When the pressure of 5 L of \[{N_2}\] is doubled and its temperature is raised from 300 K to 600 K, the volume of gas would be,
A. 10 L
B. 5 L
C. 15 L
D. 20 L

Answer 1

Hint:We know that, when pressure applied on the gas increases volume of the gas decreases and when pressure decreases volume of gas increases. Similarly, when temperature increases volume of gas increases and when pressure decreases volume of the gas decreases we know temperature, pressure and volume of gas are dependent to each other and we establish a relation between them given by,
 $PV = nRT$
Where, $P = $ Pressure exerted by the gas
             $V = $ Volume of the gas
             $n = $ Moles of gas
            $R = $ Universal gas constant
            $T = $Temperature of the gas
 This equation is known as the ideal gas equation.

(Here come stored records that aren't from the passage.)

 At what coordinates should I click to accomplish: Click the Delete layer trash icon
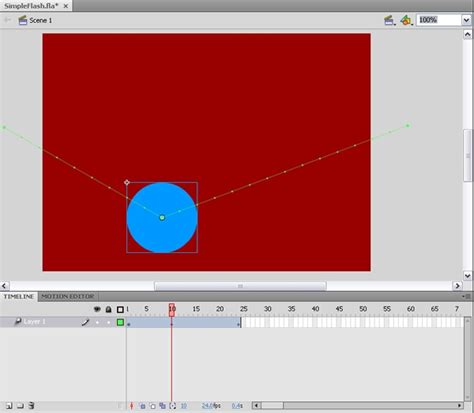[x=31, y=406]
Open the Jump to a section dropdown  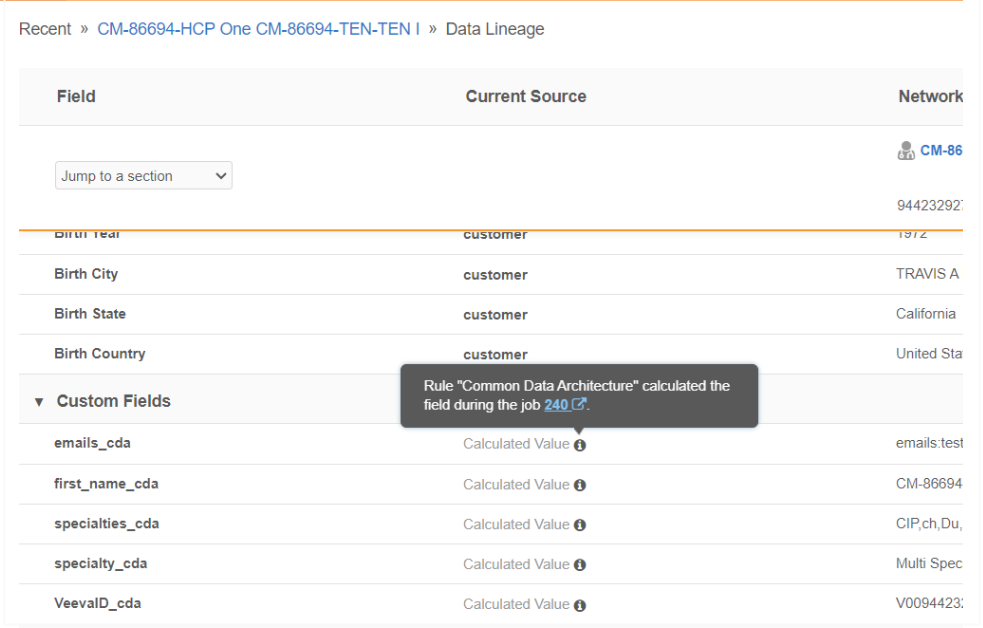(x=143, y=176)
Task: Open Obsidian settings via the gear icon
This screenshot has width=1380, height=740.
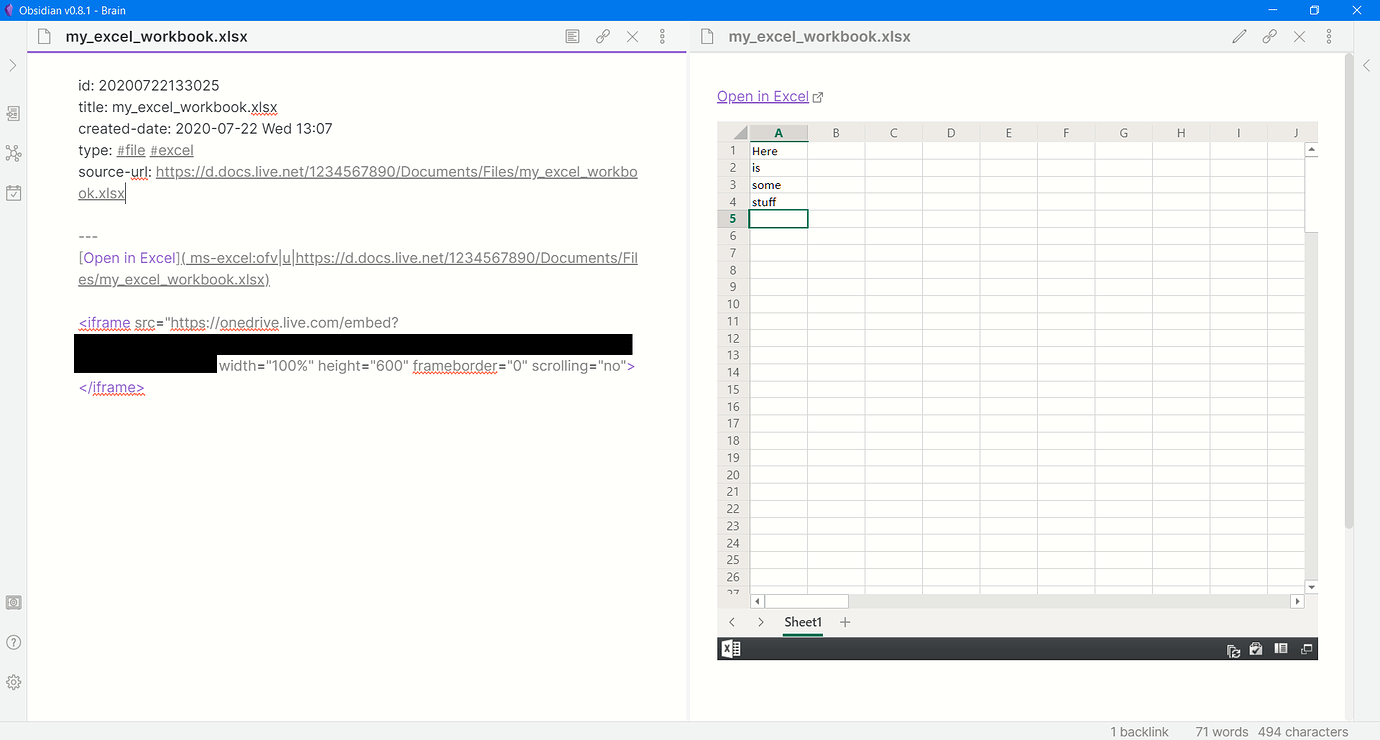Action: click(x=13, y=682)
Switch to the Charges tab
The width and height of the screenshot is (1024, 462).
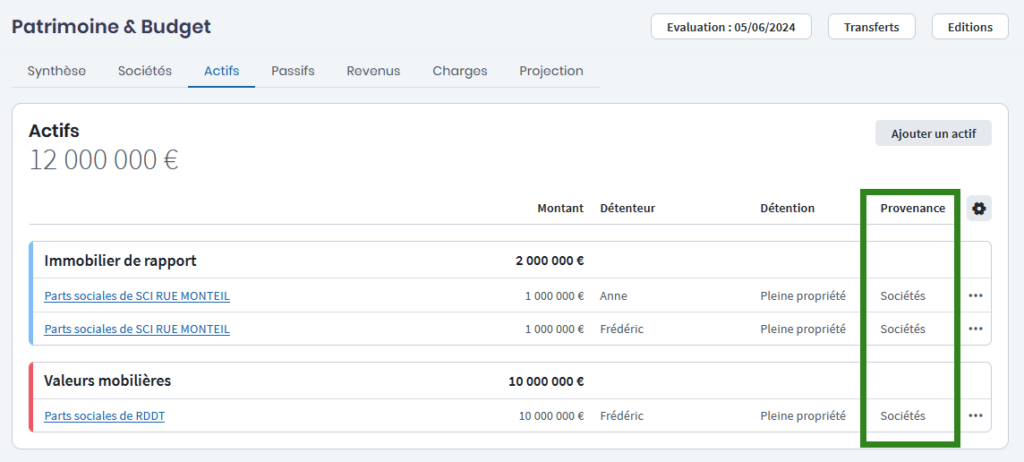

Complete step-by-step answer:According to Boyle's law : "At constant temperature, the volume of a sample of a gas varies inversely with the pressure".
$V \propto \dfrac{1}{P}$
When temperature and number of moles kept constant

According to Charles' law : It relates the temperature and volume of a given mass of a gas at constant pressure
"At constant pressure, the volume of a sample of a gas varies proportionally with the temperature".
$V \propto T$
On combining Boyle's law and Charles law we get,
$V \propto \dfrac{T}{P}$
Or,
$PV \propto T$
$PV = nRT$
This equation is known as the ideal gas equation.
In the question, we are given
Initial volume of gas, ${V_i} = 5{\text{ L}}$
Initial temperature of gas, ${T_i} = 600{\text{ K}}$
Final temperature of gas, ${T_f} = 600{\text{ K}}$
$\dfrac{{{P_f}}}{{{P_i}}} = 2$
From ideal gas equation
$PV = nRT$
${P_i}{V_i} = nR{T_i}$
${P_i} \times 5 = nR \times 300$
$\dfrac{{{P_i}}}{{60}} = nR{\text{ }}...\left( 1 \right)$
For second condition,
Using the ideal gas equation
$PV = nRT$
${P_f}{V_f} = nR{T_f}$
${P_f}{V_f} = nR \times 600$
$\dfrac{{{P_f}{V_f}}}{{600}} = nR{\text{ }}...\left( 2 \right)$
On dividing equation (2) by equation (1) we get,
$\dfrac{{{P_f}{V_f}}}{{{P_i} \times 10}} = 1$
${V_f} = 10 \times \dfrac{{{P_i}}}{{{P_f}}}$
By given data,
${V_f} = 10 \times \dfrac{1}{2}$
${V_f} = 5{\text{ L}}$
So, the volume of gas at 600 K is 5 L

Hence, option (B) is correct.

Note:Ideal gas equation can be applied on only ideal gases, a normal gas acts as an ideal gas at high temperature and low pressure. Gas whose molecules occupy negligible space and have no interaction between molecules of it is known as an ideal gas.